2022-07-05 18659, 2022

16:42 PM
soundandvision

ok cool :)

2022-07-05 18604, 2022

16:43 PM
alastairp

if we get that working for 1 file, we can put it in a loop and leave it running for the next 8-10h

2022-07-05 18611, 2022

16:44 PM
Pratha-Fish

alastairp: exciting

2022-07-05 18629, 2022

16:44 PM
Pratha-Fish

I'll make sure to do some extensive testing this time around too

2022-07-05 18623, 2022

16:45 PM
alastairp

Pratha-Fish: btw, I see in your method `get_null_stats` you say "Number of NOT-null rows in ...", I guess this should be Percentage?

2022-07-05 18655, 2022

16:45 PM
Pratha-Fish

Is it in the MLHD.ipynb file?

2022-07-05 18611, 2022

16:46 PM
alastairp

yes

2022-07-05 18616, 2022

16:46 PM
Pratha-Fish

checkign

2022-07-05 18647, 2022

16:46 PM
Pratha-Fish

P.S. sorry if my mesasges are delivered late.
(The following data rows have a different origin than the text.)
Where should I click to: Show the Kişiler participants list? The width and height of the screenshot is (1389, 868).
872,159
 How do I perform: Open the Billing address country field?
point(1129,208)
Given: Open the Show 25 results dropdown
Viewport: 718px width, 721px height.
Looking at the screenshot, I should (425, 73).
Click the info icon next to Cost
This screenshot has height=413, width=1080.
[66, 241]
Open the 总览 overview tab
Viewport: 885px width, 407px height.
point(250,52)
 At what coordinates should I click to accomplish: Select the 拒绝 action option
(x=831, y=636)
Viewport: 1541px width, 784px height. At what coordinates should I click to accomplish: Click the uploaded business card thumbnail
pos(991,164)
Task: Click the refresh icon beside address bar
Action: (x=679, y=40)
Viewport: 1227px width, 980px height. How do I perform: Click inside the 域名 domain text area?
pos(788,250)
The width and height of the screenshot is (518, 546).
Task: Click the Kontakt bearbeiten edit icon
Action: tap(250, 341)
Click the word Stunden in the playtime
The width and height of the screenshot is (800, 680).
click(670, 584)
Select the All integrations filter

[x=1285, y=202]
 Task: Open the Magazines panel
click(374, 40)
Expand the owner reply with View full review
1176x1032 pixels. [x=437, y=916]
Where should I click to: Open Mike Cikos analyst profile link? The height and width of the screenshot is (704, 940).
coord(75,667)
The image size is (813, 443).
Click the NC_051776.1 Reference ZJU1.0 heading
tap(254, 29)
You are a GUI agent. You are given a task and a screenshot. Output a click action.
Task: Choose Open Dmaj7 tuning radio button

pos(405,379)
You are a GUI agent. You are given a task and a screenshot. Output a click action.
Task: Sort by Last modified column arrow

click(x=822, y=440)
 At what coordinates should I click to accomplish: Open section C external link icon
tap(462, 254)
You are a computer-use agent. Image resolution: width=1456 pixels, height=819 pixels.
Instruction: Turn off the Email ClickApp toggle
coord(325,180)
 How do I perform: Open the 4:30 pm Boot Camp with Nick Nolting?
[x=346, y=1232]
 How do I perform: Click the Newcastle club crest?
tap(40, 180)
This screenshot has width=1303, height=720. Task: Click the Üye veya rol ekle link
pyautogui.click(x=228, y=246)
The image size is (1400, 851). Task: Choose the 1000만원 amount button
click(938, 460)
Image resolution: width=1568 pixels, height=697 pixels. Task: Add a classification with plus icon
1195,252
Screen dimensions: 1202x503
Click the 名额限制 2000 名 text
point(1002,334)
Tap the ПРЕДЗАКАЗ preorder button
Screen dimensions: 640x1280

I ran out of mobile data so the latency has shot up a lot

2022-07-05 18602, 2022

16:47 PM
alastairp

no prob. it looks fine from here

2022-07-05 18608, 2022

16:50 PM
Pratha-Fish

also, yes the get_null_stats function returns output in %

2022-07-05 18649, 2022

16:52 PM
alastairp

Pratha-Fish: check something like this: https://gist.github.com/alastair/0dcf5a3b670f83f6…

2022-07-05 18602, 2022

16:53 PM
alastairp

the time_stats() function is what I linked to you the other day

2022-07-05 18641, 2022

16:54 PM
Pratha-Fish

Wow that os.walk function is something new

2022-07-05 18648, 2022

16:54 PM
alastairp

:)

2022-07-05 18640, 2022

16:55 PM
Pratha-Fish

I'll try out something with this code ig

2022-07-05 18654, 2022

16:55 PM
Pratha-Fish

Also, what exactly does the time.monotonic function do?